While sound studies scholarship continues to expand its disciplinary reach, it remains that in the humanities classroom, most of us continue to prioritise the study of images and written language. To remedy the ongoing marginalisation of sound, we can look to the field of composition studies, where scholars such as Michelle Comstock and Mary E. Hocks (2006) are exploring the concept of 'sonic literacy', which they define as 'the ability to identify, define, situate, construct, manipulate, and communicate our personal and cultural soundscapes'. One cultivates sonic literacy by both learning about the historical, technological and ideological foundations of sound media, and also by creating aural compositions - a process that generates sensitivity to everything from microphone quality to vocal performance. I believe that one way to ensure the future of sound studies is to make sonic literacy a priority in post-secondary education. In this essay I will explain how I have used principles of sonic literacy in the film studies classroom, and offer examples of how I integrated sound-based assignments into the curriculum. While my focus is on film studies, we can apply these principles in any discipline, particularly given the relative ease with which students can now access equipment and software for sound manipulation. The pedagogical potential of audio assignments coupled with the growing body of scholarship focused on sound makes sonic literacy an attainable goal in the humanities classroom.

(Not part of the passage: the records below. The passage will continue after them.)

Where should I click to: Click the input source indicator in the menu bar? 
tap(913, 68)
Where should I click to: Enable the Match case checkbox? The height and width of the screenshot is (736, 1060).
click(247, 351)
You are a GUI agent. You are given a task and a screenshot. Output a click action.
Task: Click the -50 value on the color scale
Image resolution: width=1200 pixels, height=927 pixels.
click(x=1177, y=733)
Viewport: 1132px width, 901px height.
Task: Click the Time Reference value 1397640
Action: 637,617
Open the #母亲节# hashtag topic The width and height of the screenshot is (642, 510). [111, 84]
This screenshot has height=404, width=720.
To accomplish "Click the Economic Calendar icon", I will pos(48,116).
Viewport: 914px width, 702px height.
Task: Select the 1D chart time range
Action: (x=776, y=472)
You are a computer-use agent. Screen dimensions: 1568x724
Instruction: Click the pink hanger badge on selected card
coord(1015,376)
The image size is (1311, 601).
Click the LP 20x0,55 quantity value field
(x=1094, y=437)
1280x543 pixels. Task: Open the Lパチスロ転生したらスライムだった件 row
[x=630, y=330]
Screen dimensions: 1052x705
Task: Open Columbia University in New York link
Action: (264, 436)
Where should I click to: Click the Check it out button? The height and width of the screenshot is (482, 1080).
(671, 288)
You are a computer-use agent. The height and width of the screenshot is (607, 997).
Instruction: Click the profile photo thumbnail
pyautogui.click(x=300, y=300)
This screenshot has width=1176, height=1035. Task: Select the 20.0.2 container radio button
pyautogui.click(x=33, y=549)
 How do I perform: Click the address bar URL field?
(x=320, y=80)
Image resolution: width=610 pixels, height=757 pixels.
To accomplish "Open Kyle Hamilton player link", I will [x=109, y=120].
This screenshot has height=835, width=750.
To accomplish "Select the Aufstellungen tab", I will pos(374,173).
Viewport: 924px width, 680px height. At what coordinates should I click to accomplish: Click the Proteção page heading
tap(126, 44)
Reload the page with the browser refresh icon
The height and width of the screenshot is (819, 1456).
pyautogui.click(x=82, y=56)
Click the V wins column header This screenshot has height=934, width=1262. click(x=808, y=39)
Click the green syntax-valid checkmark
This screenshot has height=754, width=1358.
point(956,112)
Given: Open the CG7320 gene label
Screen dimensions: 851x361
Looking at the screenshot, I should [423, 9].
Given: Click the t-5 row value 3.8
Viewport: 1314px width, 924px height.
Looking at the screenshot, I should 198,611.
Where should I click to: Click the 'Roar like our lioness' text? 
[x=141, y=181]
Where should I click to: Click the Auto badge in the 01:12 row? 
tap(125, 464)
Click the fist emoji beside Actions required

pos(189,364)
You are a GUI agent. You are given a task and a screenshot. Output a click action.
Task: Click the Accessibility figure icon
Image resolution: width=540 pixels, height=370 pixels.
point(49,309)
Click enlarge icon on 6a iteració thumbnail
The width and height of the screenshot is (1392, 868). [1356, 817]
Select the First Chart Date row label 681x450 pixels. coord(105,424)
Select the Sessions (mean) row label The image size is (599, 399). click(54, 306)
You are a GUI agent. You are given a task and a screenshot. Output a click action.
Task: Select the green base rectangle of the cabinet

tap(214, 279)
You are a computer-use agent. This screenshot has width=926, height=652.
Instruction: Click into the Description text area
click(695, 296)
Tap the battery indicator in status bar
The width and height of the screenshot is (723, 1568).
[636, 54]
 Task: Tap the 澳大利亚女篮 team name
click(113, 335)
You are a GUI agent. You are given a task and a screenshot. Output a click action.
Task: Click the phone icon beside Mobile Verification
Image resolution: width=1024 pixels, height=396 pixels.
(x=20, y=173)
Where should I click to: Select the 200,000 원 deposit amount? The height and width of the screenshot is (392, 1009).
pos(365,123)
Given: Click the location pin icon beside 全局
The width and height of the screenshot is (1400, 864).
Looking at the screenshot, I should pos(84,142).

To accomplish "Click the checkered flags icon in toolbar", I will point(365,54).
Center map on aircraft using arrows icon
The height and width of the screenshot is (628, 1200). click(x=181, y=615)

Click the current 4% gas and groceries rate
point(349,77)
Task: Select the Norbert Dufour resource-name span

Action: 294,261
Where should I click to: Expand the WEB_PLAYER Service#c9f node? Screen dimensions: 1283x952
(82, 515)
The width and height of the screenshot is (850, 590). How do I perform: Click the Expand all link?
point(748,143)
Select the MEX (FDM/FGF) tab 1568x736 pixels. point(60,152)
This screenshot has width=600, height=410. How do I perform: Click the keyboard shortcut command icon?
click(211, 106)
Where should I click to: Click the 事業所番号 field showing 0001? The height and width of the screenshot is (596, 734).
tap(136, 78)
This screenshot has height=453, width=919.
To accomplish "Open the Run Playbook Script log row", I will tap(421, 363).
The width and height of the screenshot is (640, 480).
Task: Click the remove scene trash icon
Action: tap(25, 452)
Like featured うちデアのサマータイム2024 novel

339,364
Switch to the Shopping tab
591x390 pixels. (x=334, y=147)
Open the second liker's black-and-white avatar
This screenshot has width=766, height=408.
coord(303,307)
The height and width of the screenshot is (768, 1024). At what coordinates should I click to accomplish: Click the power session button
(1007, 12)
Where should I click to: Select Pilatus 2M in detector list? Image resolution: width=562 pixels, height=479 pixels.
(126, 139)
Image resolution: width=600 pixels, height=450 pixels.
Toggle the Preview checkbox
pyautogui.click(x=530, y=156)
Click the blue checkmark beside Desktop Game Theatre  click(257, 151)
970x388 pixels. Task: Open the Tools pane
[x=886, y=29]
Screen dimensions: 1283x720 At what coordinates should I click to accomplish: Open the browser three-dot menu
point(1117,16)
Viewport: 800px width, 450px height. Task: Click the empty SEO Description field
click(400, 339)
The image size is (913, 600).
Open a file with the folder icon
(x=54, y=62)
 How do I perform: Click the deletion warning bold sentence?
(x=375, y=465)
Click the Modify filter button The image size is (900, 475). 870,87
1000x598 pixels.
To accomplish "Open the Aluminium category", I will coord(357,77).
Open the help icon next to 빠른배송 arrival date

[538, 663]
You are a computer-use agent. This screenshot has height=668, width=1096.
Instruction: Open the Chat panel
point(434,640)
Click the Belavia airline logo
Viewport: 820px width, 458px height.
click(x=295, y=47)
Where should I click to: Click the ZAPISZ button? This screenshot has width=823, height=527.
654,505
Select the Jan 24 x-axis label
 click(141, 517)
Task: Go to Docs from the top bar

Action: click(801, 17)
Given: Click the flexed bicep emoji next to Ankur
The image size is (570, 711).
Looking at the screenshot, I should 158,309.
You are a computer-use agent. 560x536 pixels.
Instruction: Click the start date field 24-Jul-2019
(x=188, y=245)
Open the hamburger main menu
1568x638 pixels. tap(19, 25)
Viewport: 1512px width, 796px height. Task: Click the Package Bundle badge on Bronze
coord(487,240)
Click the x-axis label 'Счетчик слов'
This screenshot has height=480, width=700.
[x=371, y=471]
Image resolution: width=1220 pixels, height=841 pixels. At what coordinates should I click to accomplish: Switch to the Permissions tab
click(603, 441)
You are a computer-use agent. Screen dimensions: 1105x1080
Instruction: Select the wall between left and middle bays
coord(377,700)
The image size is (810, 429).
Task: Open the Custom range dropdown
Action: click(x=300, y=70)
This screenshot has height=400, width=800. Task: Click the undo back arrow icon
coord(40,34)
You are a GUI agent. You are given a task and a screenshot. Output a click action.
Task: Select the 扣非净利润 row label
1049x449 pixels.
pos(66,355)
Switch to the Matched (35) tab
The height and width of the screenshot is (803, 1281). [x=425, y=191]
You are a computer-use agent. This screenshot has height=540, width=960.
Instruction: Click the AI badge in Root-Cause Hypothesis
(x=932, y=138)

If I may generalise about film studies curricula, sound is usually treated as a discrete topic and is rarely a central or recurring focus except in dedicated sound studies courses. One of the reasons for this is historical, for if we arrange a course chronologically, we often begin in the era before synchronised sound. Of course, silent cinema was rarely silent, but our attempts to convey the intricacies of early sound accompaniment can tend toward abstraction, assuming we don't have ready access to a Benshi or a cinema organist. Thus, we start with the image and proceed, eventually, and briefly, to sound. Furthermore, film history courses tend to focus on sound films of the late 1920s and early 30s, when synchronisation was being established. While these films are extremely important, [End Page 145] critical attention to sound tends to fall away as the course proceeds, in spite of the many achievements in audio technology and artistry in the subsequent eighty years.

Further, we may attribute some of the marginalisation of sound to the richness of film's visual qualities, which make the task of teaching visual literacy both complex and time-consuming. In order for students to become truly observant viewers, they must learn about filmmakers' uses of composition, shot scale, camera movement, temporal manipulation, editing, lighting, color, and technological factors such as frame rate, aspect ratio, film stock, projectors and exhibition space. Teaching visual analysis alone is a challenge for the instructor, who often stands in front of a room full of students who assume that the movie 'just happened that way' and accuse us of 'reading too much into things'. It is no surprise, therefore, that sound becomes something of an afterthought.

Given these challenges, how do we bring sound studies to the foreground? While teaching as a Marion L. Brittain Postdoctoral Fellow at the Georgia Institute of Technology, I taught a course entitled 'Science Fiction: Image, Sound, Text' where I constructed the curriculum around principles of sonic literacy. I drew upon the growing body of literature on film sound, and chose as a primary textbook William Whittington's Sound Design & Science Fiction. The first text we examined was Orson Welles' infamous 1938 broadcast of The War of the Worlds;1 thus, from the beginning students were called upon to listen actively, and to contemplate their assumptions about how sounds can be constructed and manipulated.

This contemplation was put into action in the first assignment, entitled 'One Minute of Metropolis', where students were offered a choice of five one-minute clips from Fritz Lang's Metropolis (1927) and asked to create their own sound tracks. They could use sounds from any sources, including other films, podcasts, or sound effects downloaded from the internet, but they...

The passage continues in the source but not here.